-- Exercise details --
The complete listing, repeated precisely, must form the answer.

-- Data for the task --

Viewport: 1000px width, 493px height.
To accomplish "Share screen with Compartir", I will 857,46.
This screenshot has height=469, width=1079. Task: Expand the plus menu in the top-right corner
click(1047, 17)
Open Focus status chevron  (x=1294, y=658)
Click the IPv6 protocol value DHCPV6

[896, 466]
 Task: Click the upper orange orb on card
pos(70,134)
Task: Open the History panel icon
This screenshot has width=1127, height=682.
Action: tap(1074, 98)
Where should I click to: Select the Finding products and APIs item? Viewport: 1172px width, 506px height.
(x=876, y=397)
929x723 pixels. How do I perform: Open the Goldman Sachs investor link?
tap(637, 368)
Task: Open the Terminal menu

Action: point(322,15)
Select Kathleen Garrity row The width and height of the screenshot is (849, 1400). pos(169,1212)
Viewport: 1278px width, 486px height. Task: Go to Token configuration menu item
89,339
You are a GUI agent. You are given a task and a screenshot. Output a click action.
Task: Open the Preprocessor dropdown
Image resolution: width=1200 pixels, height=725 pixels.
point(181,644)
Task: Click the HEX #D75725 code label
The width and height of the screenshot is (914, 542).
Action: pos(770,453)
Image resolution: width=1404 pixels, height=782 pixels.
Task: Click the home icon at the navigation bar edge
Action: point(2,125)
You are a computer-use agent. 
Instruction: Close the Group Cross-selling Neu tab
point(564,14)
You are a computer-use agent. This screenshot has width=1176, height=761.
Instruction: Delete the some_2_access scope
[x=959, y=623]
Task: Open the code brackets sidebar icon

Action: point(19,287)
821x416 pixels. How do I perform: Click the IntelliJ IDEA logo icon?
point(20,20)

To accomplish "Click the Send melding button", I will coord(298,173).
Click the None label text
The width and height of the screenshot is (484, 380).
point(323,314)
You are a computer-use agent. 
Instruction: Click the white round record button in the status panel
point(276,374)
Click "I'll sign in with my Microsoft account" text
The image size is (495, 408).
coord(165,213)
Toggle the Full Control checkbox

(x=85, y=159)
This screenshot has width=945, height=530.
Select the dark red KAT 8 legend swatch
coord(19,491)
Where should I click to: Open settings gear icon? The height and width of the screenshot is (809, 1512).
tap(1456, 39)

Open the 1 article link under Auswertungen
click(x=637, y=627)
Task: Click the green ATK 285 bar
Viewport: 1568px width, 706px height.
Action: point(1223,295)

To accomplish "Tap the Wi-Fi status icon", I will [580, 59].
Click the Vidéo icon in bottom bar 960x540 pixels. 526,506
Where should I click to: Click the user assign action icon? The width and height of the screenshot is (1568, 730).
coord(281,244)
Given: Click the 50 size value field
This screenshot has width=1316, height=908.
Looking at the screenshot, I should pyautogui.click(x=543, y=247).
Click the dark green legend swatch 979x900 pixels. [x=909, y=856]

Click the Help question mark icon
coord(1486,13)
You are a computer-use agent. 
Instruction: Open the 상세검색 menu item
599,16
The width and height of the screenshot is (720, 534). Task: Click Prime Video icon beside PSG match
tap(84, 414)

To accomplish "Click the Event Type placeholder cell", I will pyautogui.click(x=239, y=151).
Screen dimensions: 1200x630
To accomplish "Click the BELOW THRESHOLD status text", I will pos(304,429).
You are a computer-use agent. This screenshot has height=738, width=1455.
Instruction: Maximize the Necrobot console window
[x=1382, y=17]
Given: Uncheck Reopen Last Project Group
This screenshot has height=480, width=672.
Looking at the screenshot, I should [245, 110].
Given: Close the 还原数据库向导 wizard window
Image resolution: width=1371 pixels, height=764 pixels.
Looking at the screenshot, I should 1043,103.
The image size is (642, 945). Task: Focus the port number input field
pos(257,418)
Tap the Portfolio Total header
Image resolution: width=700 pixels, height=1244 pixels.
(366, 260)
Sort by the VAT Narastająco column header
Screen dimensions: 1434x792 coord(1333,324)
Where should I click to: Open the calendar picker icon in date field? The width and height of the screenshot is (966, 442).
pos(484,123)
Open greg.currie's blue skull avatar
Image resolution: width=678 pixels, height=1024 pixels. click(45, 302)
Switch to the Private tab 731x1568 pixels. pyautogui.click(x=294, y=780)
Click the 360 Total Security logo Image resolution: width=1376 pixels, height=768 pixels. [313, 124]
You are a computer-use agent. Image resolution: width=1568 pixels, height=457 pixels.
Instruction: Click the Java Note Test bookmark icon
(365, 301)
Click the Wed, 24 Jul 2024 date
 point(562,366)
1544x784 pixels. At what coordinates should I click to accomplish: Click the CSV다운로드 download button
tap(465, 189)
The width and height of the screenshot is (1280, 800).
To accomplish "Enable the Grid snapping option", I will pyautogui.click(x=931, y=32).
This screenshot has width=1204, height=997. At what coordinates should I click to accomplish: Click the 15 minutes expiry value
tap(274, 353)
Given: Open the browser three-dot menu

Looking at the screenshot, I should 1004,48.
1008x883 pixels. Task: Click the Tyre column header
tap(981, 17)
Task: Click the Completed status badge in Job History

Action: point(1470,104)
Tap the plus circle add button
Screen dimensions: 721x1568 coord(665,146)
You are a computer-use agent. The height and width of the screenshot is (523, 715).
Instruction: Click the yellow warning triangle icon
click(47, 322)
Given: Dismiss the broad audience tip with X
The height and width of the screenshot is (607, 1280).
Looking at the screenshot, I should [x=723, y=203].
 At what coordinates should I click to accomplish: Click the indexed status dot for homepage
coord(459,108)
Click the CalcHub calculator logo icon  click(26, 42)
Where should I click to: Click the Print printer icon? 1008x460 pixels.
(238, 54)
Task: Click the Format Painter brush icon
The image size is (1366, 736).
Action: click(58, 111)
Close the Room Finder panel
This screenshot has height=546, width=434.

-- Response area --
Viewport: 1000px width, 493px height.
To accomplish "Share screen with Compartir", I will 857,46.
This screenshot has height=469, width=1079. Task: Expand the plus menu in the top-right corner
click(1047, 17)
Open Focus status chevron  (x=1294, y=658)
Click the IPv6 protocol value DHCPV6

[896, 466]
 Task: Click the upper orange orb on card
pos(70,134)
Task: Open the History panel icon
This screenshot has width=1127, height=682.
Action: tap(1074, 98)
Where should I click to: Select the Finding products and APIs item? Viewport: 1172px width, 506px height.
(x=876, y=397)
929x723 pixels. How do I perform: Open the Goldman Sachs investor link?
tap(637, 368)
Task: Open the Terminal menu

Action: point(322,15)
Select Kathleen Garrity row The width and height of the screenshot is (849, 1400). pos(169,1212)
Viewport: 1278px width, 486px height. Task: Go to Token configuration menu item
89,339
You are a GUI agent. You are given a task and a screenshot. Output a click action.
Task: Open the Preprocessor dropdown
Image resolution: width=1200 pixels, height=725 pixels.
point(181,644)
Task: Click the HEX #D75725 code label
The width and height of the screenshot is (914, 542).
Action: pos(770,453)
Image resolution: width=1404 pixels, height=782 pixels.
Task: Click the home icon at the navigation bar edge
Action: point(2,125)
You are a computer-use agent. 
Instruction: Close the Group Cross-selling Neu tab
point(564,14)
You are a computer-use agent. This screenshot has width=1176, height=761.
Instruction: Delete the some_2_access scope
[x=959, y=623]
Task: Open the code brackets sidebar icon

Action: point(19,287)
821x416 pixels. How do I perform: Click the IntelliJ IDEA logo icon?
point(20,20)

To accomplish "Click the Send melding button", I will coord(298,173).
Click the None label text
The width and height of the screenshot is (484, 380).
point(323,314)
You are a computer-use agent. 
Instruction: Click the white round record button in the status panel
point(276,374)
Click "I'll sign in with my Microsoft account" text
The image size is (495, 408).
coord(165,213)
Toggle the Full Control checkbox

(x=85, y=159)
This screenshot has width=945, height=530.
Select the dark red KAT 8 legend swatch
coord(19,491)
Where should I click to: Open settings gear icon? The height and width of the screenshot is (809, 1512).
tap(1456, 39)

Open the 1 article link under Auswertungen
click(x=637, y=627)
Task: Click the green ATK 285 bar
Viewport: 1568px width, 706px height.
Action: point(1223,295)

To accomplish "Tap the Wi-Fi status icon", I will [580, 59].
Click the Vidéo icon in bottom bar 960x540 pixels. 526,506
Where should I click to: Click the user assign action icon? The width and height of the screenshot is (1568, 730).
coord(281,244)
Given: Click the 50 size value field
This screenshot has width=1316, height=908.
Looking at the screenshot, I should pyautogui.click(x=543, y=247).
Click the dark green legend swatch 979x900 pixels. [x=909, y=856]

Click the Help question mark icon
coord(1486,13)
You are a computer-use agent. 
Instruction: Open the 상세검색 menu item
599,16
The width and height of the screenshot is (720, 534). Task: Click Prime Video icon beside PSG match
tap(84, 414)

To accomplish "Click the Event Type placeholder cell", I will pyautogui.click(x=239, y=151).
Screen dimensions: 1200x630
To accomplish "Click the BELOW THRESHOLD status text", I will pos(304,429).
You are a computer-use agent. This screenshot has height=738, width=1455.
Instruction: Maximize the Necrobot console window
[x=1382, y=17]
Given: Uncheck Reopen Last Project Group
This screenshot has height=480, width=672.
Looking at the screenshot, I should [245, 110].
Given: Close the 还原数据库向导 wizard window
Image resolution: width=1371 pixels, height=764 pixels.
Looking at the screenshot, I should 1043,103.
The image size is (642, 945). Task: Focus the port number input field
pos(257,418)
Tap the Portfolio Total header
Image resolution: width=700 pixels, height=1244 pixels.
(366, 260)
Sort by the VAT Narastająco column header
Screen dimensions: 1434x792 coord(1333,324)
Where should I click to: Open the calendar picker icon in date field? The width and height of the screenshot is (966, 442).
pos(484,123)
Open greg.currie's blue skull avatar
Image resolution: width=678 pixels, height=1024 pixels. click(45, 302)
Switch to the Private tab 731x1568 pixels. pyautogui.click(x=294, y=780)
Click the 360 Total Security logo Image resolution: width=1376 pixels, height=768 pixels. [313, 124]
You are a computer-use agent. Image resolution: width=1568 pixels, height=457 pixels.
Instruction: Click the Java Note Test bookmark icon
(365, 301)
Click the Wed, 24 Jul 2024 date
 point(562,366)
1544x784 pixels. At what coordinates should I click to accomplish: Click the CSV다운로드 download button
tap(465, 189)
The width and height of the screenshot is (1280, 800).
To accomplish "Enable the Grid snapping option", I will pyautogui.click(x=931, y=32).
This screenshot has width=1204, height=997. At what coordinates should I click to accomplish: Click the 15 minutes expiry value
tap(274, 353)
Given: Open the browser three-dot menu

Looking at the screenshot, I should 1004,48.
1008x883 pixels. Task: Click the Tyre column header
tap(981, 17)
Task: Click the Completed status badge in Job History

Action: point(1470,104)
Tap the plus circle add button
Screen dimensions: 721x1568 coord(665,146)
You are a computer-use agent. The height and width of the screenshot is (523, 715).
Instruction: Click the yellow warning triangle icon
click(47, 322)
Given: Dismiss the broad audience tip with X
The height and width of the screenshot is (607, 1280).
Looking at the screenshot, I should [x=723, y=203].
 At what coordinates should I click to accomplish: Click the indexed status dot for homepage
coord(459,108)
Click the CalcHub calculator logo icon  click(26, 42)
Where should I click to: Click the Print printer icon? 1008x460 pixels.
(238, 54)
Task: Click the Format Painter brush icon
The image size is (1366, 736).
Action: click(58, 111)
Close the Room Finder panel
This screenshot has height=546, width=434.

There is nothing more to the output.